■ WORK REQUEST
Return, unchanged, every line starting at the one with "Image resolution: width=653" and running through the last line of the material below, with nothing else added.
= Beginning of Section =
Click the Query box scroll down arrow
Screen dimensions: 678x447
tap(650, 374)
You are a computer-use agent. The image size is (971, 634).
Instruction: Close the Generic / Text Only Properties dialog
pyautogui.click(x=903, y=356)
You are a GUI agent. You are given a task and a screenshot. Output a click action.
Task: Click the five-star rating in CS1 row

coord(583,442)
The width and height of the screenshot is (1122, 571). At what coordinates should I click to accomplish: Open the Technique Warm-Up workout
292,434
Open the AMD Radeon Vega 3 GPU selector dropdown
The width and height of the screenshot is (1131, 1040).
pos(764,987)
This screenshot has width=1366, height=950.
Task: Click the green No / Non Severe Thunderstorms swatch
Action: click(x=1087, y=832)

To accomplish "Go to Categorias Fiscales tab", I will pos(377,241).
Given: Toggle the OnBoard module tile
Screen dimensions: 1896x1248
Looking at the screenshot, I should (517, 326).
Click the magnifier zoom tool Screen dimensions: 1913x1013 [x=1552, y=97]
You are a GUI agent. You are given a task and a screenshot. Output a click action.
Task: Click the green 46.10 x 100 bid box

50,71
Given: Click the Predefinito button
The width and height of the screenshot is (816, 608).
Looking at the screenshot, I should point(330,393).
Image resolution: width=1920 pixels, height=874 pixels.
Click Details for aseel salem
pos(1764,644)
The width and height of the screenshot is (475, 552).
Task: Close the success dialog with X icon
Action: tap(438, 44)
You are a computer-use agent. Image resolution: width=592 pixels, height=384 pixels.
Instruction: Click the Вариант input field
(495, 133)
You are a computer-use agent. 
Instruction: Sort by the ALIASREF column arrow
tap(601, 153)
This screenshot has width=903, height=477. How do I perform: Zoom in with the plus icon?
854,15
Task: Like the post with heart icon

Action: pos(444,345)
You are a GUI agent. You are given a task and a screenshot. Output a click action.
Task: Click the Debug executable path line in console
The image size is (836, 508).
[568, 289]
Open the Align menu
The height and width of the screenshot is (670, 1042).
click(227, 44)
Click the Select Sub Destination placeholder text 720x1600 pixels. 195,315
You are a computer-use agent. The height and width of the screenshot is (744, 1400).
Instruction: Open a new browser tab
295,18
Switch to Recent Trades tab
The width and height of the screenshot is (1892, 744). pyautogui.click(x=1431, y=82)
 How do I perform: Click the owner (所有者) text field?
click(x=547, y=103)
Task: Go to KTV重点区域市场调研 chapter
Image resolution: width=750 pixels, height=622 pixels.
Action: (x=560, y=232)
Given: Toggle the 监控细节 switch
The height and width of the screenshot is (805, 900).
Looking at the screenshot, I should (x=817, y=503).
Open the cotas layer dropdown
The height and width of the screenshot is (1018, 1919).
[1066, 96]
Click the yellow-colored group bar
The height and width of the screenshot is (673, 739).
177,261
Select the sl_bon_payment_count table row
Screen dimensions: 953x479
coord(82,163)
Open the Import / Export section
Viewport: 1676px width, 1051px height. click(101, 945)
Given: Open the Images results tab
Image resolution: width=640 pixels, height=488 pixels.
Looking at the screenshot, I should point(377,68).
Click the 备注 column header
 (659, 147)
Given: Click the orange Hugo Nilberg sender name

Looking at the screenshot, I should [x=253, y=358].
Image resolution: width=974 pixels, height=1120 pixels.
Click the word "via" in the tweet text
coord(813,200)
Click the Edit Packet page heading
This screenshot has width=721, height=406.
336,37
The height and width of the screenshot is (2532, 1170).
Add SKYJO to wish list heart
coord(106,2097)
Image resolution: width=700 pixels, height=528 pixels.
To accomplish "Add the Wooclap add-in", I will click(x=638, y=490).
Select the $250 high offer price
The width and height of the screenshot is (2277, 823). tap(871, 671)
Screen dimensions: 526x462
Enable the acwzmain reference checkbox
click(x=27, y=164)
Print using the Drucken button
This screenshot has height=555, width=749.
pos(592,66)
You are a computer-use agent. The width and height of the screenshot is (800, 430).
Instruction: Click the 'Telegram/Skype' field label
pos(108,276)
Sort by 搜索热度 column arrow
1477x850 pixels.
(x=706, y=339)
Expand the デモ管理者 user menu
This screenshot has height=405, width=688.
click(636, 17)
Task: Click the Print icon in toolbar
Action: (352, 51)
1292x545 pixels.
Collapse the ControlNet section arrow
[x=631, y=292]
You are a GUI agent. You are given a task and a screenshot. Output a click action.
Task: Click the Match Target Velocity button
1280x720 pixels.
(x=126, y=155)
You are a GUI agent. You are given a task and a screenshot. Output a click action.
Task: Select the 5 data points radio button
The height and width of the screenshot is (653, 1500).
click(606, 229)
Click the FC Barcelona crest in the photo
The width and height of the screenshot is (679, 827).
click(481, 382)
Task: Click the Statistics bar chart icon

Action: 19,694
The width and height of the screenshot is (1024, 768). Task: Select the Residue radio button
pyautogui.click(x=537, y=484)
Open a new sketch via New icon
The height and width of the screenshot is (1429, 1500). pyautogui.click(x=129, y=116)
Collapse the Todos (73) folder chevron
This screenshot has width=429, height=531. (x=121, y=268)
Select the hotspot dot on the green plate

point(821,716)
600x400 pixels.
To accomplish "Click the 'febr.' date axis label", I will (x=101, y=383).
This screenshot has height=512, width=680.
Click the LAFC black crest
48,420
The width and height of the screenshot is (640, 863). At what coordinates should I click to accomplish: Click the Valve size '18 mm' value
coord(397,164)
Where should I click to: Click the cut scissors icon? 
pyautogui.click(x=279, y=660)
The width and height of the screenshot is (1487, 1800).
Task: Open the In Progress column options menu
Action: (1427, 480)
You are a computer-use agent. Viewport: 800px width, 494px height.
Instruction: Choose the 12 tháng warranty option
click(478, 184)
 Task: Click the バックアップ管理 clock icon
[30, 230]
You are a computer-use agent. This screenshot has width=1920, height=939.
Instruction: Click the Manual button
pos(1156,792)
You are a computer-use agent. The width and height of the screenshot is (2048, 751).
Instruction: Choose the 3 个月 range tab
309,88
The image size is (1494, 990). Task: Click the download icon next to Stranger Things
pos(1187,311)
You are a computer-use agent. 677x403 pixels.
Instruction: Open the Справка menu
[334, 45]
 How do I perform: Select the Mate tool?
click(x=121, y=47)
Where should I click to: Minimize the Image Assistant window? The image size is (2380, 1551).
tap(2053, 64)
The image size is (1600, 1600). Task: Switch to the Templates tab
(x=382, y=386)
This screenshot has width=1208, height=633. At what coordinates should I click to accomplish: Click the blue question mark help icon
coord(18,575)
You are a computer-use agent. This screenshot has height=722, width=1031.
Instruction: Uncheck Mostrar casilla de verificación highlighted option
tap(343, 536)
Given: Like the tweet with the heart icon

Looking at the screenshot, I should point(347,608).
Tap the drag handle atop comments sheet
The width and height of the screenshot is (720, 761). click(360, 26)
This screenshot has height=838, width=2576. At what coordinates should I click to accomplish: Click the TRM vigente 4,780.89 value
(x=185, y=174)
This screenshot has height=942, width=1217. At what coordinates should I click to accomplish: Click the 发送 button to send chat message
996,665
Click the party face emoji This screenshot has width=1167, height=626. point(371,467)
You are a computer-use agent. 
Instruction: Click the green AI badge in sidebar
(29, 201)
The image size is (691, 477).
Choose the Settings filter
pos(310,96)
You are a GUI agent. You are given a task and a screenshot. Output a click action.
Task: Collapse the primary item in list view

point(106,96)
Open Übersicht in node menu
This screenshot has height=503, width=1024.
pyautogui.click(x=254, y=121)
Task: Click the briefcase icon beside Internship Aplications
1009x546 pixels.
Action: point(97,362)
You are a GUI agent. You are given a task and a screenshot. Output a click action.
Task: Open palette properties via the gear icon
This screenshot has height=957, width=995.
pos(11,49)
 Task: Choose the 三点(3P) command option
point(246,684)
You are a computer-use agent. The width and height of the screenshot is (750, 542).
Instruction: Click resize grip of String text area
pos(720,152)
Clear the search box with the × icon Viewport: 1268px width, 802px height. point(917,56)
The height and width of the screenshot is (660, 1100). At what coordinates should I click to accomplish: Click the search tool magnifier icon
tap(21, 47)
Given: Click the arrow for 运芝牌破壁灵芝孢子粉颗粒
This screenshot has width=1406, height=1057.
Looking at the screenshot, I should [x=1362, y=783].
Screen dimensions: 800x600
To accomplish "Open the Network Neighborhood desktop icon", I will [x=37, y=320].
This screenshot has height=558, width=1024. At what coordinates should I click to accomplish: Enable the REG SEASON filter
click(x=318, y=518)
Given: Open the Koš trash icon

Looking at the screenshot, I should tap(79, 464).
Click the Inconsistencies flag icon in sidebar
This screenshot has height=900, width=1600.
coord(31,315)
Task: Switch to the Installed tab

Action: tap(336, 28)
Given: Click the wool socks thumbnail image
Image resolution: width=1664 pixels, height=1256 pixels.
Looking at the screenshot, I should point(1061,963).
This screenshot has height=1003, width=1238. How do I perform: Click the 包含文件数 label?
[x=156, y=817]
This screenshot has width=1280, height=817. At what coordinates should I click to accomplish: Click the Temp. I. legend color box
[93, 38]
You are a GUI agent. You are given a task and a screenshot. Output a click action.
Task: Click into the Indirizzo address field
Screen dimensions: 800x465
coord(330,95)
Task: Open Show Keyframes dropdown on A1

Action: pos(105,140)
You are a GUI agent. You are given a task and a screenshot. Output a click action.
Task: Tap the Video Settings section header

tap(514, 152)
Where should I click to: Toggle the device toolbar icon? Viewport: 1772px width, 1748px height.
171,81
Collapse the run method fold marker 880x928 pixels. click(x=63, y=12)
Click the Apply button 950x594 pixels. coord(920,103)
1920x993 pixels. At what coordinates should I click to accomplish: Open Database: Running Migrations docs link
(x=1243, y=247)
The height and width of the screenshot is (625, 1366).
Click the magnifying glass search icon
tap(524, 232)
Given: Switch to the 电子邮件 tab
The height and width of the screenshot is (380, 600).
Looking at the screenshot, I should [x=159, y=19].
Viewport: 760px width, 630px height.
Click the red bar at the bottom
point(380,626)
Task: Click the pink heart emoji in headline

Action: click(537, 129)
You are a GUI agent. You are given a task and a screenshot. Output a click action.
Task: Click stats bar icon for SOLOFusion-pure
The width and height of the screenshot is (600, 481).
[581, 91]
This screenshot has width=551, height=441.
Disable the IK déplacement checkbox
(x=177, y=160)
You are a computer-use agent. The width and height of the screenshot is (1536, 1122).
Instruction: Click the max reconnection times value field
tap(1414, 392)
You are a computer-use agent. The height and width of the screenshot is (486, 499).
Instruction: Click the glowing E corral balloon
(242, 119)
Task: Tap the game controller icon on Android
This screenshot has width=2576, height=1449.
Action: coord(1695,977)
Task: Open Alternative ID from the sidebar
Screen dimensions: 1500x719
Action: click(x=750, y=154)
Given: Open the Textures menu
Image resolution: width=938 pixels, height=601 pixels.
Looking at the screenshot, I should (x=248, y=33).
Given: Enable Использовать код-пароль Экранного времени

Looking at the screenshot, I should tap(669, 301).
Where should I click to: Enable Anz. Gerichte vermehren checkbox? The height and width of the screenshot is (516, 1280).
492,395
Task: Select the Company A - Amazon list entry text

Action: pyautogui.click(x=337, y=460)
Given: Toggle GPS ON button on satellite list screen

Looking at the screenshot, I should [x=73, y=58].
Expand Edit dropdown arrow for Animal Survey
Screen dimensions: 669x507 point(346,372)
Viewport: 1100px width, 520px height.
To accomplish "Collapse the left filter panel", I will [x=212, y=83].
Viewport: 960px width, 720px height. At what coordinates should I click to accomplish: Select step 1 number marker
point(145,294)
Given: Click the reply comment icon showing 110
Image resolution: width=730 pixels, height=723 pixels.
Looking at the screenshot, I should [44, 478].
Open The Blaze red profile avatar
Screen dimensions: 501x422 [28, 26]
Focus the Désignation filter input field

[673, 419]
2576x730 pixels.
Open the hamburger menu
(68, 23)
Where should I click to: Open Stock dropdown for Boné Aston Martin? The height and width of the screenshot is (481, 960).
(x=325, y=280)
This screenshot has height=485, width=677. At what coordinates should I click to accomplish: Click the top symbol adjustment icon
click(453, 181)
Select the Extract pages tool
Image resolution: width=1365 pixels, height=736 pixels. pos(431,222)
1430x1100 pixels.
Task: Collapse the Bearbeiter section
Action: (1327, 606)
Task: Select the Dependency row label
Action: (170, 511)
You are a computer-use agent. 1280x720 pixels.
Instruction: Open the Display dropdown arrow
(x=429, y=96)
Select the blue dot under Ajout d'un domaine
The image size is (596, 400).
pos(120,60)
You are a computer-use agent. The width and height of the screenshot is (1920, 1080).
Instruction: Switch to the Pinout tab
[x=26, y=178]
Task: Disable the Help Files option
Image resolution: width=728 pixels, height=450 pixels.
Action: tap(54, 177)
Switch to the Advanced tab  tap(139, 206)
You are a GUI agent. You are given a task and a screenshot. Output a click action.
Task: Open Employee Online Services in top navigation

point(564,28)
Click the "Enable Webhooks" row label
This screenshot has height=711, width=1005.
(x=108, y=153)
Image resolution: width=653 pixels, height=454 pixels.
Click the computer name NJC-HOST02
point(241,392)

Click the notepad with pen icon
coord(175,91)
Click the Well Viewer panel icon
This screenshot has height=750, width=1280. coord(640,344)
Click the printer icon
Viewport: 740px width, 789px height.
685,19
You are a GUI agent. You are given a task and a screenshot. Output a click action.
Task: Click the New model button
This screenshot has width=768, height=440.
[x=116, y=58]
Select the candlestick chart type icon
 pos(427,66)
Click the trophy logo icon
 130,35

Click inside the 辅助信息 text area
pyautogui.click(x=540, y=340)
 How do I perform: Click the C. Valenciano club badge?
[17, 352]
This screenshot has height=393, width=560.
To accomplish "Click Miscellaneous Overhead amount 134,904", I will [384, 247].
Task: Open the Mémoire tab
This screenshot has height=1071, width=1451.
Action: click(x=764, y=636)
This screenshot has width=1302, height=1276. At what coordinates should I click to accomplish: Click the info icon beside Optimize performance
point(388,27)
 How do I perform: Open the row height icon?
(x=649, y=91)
= End of Section =
■ RESPONSE AREA
Image resolution: width=653 pixels, height=454 pixels.
Click the computer name NJC-HOST02
point(241,392)

Click the notepad with pen icon
coord(175,91)
Click the Well Viewer panel icon
This screenshot has height=750, width=1280. coord(640,344)
Click the printer icon
Viewport: 740px width, 789px height.
685,19
You are a GUI agent. You are given a task and a screenshot. Output a click action.
Task: Click the New model button
This screenshot has width=768, height=440.
[x=116, y=58]
Select the candlestick chart type icon
 pos(427,66)
Click the trophy logo icon
 130,35

Click inside the 辅助信息 text area
pyautogui.click(x=540, y=340)
 How do I perform: Click the C. Valenciano club badge?
[17, 352]
This screenshot has height=393, width=560.
To accomplish "Click Miscellaneous Overhead amount 134,904", I will [384, 247].
Task: Open the Mémoire tab
This screenshot has height=1071, width=1451.
Action: click(x=764, y=636)
This screenshot has width=1302, height=1276. At what coordinates should I click to accomplish: Click the info icon beside Optimize performance
point(388,27)
 How do I perform: Open the row height icon?
(x=649, y=91)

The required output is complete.